### Exercise materials:
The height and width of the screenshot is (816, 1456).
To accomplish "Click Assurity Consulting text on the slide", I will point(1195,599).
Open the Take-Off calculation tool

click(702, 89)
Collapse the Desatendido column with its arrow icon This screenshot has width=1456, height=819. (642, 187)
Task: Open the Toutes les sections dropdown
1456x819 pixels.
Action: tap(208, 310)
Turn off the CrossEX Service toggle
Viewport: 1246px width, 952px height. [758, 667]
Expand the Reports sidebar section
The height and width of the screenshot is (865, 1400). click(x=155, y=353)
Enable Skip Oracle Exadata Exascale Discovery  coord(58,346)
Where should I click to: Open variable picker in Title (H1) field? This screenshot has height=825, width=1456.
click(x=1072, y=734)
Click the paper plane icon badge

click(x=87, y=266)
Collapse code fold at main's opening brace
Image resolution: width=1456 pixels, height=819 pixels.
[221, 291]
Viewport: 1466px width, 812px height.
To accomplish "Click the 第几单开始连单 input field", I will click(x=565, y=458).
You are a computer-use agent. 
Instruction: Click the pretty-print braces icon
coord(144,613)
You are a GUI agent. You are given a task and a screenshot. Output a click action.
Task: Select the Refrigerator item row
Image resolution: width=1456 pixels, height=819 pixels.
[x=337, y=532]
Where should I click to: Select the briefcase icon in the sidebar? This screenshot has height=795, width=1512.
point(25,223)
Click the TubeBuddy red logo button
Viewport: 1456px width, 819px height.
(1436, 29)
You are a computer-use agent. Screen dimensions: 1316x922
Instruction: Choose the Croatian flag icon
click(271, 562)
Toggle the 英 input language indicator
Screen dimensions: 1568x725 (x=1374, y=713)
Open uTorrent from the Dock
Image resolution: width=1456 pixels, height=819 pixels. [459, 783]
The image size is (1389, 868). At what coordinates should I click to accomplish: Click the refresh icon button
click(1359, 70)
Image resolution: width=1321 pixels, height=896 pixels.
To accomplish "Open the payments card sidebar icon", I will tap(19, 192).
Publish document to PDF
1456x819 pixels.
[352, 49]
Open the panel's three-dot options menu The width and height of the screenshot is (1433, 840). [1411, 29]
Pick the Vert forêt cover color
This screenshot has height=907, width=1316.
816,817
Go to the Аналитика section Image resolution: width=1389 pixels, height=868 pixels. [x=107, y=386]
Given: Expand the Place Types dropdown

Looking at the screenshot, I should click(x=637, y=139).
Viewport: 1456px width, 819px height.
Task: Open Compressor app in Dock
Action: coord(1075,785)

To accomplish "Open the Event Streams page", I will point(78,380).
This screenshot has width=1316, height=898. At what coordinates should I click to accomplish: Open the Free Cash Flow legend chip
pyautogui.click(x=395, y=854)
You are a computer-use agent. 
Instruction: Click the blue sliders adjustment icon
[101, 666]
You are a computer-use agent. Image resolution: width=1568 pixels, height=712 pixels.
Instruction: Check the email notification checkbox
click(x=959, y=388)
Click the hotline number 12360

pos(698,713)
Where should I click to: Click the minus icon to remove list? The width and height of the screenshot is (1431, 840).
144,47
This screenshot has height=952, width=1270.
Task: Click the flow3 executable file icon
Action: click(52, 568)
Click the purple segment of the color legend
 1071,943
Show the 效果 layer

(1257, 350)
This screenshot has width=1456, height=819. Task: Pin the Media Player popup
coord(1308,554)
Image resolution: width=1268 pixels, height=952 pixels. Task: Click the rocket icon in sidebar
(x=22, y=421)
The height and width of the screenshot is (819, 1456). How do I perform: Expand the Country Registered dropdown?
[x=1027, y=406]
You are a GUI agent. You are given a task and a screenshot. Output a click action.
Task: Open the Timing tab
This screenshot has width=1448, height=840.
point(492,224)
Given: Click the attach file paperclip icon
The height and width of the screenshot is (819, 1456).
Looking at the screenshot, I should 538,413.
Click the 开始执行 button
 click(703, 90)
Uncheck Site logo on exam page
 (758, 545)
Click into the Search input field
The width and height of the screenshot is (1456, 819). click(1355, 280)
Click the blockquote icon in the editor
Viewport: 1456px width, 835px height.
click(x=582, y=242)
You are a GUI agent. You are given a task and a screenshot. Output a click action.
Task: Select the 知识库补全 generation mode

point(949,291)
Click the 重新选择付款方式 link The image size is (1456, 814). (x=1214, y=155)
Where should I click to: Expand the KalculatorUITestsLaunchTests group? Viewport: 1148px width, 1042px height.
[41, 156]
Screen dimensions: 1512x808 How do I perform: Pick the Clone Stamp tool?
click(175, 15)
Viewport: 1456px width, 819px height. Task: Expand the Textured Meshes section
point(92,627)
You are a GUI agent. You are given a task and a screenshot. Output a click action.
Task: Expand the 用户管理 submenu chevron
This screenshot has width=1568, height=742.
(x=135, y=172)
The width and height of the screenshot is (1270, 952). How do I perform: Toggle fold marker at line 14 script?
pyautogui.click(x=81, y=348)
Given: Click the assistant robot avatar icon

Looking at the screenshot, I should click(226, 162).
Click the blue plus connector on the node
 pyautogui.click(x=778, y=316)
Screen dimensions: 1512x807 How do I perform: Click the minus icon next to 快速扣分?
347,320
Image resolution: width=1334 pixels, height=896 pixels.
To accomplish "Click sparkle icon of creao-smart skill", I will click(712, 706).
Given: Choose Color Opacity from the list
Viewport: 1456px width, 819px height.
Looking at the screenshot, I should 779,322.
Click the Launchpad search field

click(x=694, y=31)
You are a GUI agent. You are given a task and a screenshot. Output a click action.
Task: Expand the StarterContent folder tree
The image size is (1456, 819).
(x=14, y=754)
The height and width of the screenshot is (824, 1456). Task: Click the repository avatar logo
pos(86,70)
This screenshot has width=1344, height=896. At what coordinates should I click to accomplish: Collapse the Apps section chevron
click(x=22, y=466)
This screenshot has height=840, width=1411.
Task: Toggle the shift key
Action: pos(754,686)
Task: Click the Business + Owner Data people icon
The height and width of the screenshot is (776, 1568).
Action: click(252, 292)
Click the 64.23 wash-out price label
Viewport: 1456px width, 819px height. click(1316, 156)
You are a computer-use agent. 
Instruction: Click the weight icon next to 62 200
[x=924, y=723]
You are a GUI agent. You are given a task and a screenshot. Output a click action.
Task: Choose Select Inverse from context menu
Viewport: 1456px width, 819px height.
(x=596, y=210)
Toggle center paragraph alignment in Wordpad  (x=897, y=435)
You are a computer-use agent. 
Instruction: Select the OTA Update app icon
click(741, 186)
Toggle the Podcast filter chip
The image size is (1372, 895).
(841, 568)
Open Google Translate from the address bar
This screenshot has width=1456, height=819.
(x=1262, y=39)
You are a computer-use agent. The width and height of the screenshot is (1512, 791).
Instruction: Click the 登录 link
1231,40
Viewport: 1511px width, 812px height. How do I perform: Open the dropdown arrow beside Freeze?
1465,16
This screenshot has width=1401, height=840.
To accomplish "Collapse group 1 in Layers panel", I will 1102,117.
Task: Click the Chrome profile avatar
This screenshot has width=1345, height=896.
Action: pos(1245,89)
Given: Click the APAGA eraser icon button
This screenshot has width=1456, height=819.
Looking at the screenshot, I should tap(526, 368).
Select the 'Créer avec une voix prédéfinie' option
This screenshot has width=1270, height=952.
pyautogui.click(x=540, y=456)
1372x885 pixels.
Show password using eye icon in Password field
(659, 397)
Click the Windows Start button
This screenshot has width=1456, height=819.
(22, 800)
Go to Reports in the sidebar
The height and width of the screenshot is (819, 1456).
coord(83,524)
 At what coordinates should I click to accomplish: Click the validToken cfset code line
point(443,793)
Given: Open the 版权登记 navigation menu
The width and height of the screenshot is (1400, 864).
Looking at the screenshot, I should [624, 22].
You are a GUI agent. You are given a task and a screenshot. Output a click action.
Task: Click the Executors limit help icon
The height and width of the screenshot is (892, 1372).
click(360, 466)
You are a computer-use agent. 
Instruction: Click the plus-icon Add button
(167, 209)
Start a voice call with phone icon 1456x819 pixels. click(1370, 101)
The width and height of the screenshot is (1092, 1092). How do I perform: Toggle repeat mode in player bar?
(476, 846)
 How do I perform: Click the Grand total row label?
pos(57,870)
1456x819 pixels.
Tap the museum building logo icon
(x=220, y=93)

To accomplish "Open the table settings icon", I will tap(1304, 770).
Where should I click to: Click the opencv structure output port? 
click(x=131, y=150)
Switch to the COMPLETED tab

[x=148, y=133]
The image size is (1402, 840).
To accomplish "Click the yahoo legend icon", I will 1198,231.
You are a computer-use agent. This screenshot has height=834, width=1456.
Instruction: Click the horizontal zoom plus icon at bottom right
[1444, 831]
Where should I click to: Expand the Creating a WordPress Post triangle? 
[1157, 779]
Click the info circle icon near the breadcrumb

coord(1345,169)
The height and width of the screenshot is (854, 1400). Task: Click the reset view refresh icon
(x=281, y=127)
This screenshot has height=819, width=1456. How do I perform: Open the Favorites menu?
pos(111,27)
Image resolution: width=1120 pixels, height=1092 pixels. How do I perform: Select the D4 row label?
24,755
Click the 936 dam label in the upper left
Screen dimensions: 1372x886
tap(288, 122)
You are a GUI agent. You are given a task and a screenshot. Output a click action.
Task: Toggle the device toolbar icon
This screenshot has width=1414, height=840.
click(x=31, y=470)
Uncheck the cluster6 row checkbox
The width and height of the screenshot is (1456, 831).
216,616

### Task objective:
Transcribe the material exactly, stopping after the "Task: Open the Toutes les sections dropdown" line.

### Solved problem:
The height and width of the screenshot is (816, 1456).
To accomplish "Click Assurity Consulting text on the slide", I will point(1195,599).
Open the Take-Off calculation tool

click(702, 89)
Collapse the Desatendido column with its arrow icon This screenshot has width=1456, height=819. (642, 187)
Task: Open the Toutes les sections dropdown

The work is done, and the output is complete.